Me preguntaba cuánto rato durarían las quinientas pesetas que ha­bía tenido que dejar en taquilla, mientras iba de sobresalto en so­bresalto viendo la velocidad con que tomaba las curvas. De nada servía apretar el freno postizo, o reducir la marcha con la pa­lanca de cambios, la sensación de vértigo era cada vez mayor. Noté que a mi paso una parte del público agitaba sus banderas ver­des y amarillas para darme ánimo. Al pasar por la recta de tri­bunas alguien me mostró un cartelito en donde decía que la dife­rencia de Senna con Schumacher, que iba por delante, era de 23 se­gundos, y comprendí que yo viajaba en el coche de Ayrton Senna.

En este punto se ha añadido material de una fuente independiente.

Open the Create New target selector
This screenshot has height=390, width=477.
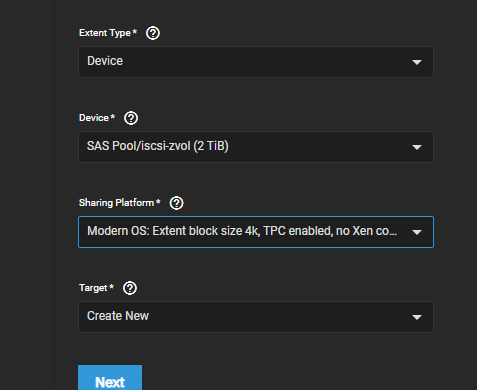pyautogui.click(x=256, y=317)
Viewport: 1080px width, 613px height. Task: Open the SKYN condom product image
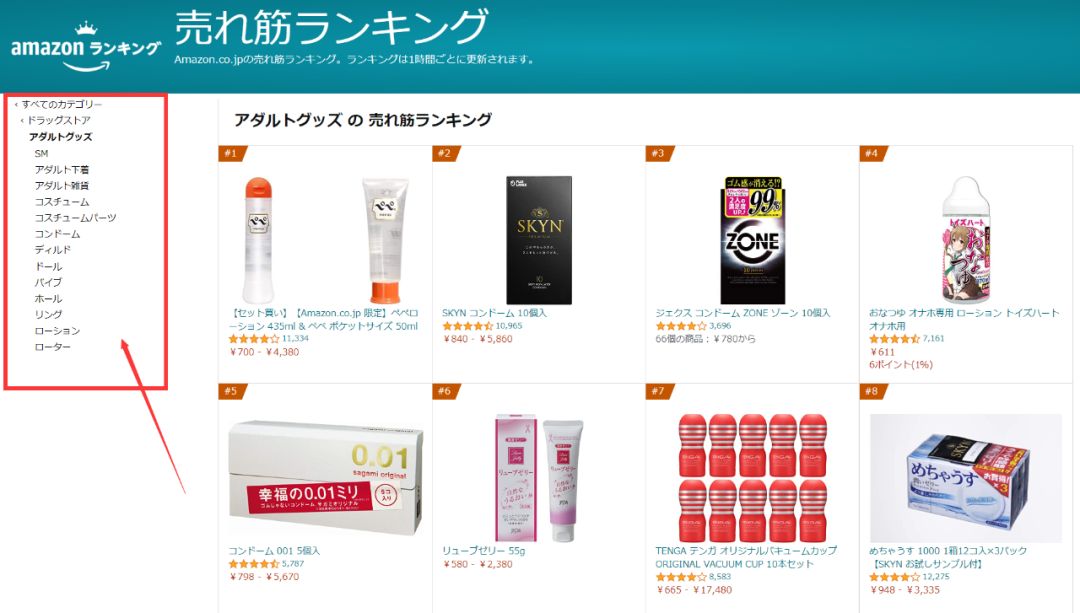click(x=539, y=240)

Había que forzar la máquina si quería recortar esa distancia. Y en efecto, el monoplaza empezó a moverse más rápido si cabe. Mi cabeza empezaba a sentir un extraño hormigueo, producto de la aceleración, y sudaba por todo el cuerpo. Hice un par de ade­lan­tamientos escalofriantes a pilotos con vuelta perdida, y en uno de ellos estuve a punto de salirme al arcén. En el siguiente paso por meta me informaron que ahora la desventaja era sólo de 18 segundos. Aunque el ruido del motor me impedía oír nada, me pa­reció entender que por megafonía anunciaban mi vuelta rápida.

Apenas tuve tiempo de darme cuenta cuando el coche se salió de la pista. Fue una fracción de segundo, lo suficiente para com­prender que rodaba por la arena directo hacia el paredón de cemento. Después, nada, el silencio más absoluto, la oscuridad a mi alrededor, la sensación de salir de la cabina flaqueándome las pier­nas a causa del esfuerzo físico realizado y de la tensión emo­cional, el deambular entre la gente sin comprender muy bien lo su­cedido, aturdido ante lo que parecía ser una pesadilla.

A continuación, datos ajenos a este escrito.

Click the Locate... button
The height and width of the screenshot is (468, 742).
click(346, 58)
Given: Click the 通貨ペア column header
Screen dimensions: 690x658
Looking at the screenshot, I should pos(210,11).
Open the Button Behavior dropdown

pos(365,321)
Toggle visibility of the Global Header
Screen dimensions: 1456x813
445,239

Mis pies me llevaron hacia una amplia plazoleta. De inmediato me abordaron dos niños, colgándose materialmente de mis bra­zos, y en seguida se me acercaron sus padres. Debían confun­dir­me con otra persona, pero estaba demasiado confuso como para intentar sacarles de su error. Comentaban lo bien que lo es­taban pasando, y se empeñaron en que les acompañase hacia la noria. No opuse resistencia, en realidad estaba tratando de com­prender qué hacía yo en aquel estúpido parque de atrac­ciones, quién era aque­lla mujer que me cogía de la mano, dónde estaban mis mecá­ni­cos, mi coche, mis compañeros. A mi lado pasó un gru­po de jó­ve­nes con una pequeña radio, y me quedé petri­fi­cado cuan­do escu­ché la noticia del trágico accidente en el cir­cuito de San Marino, que al parecer había ocasionado la muerte de Ayrton Senna, mi propia muerte.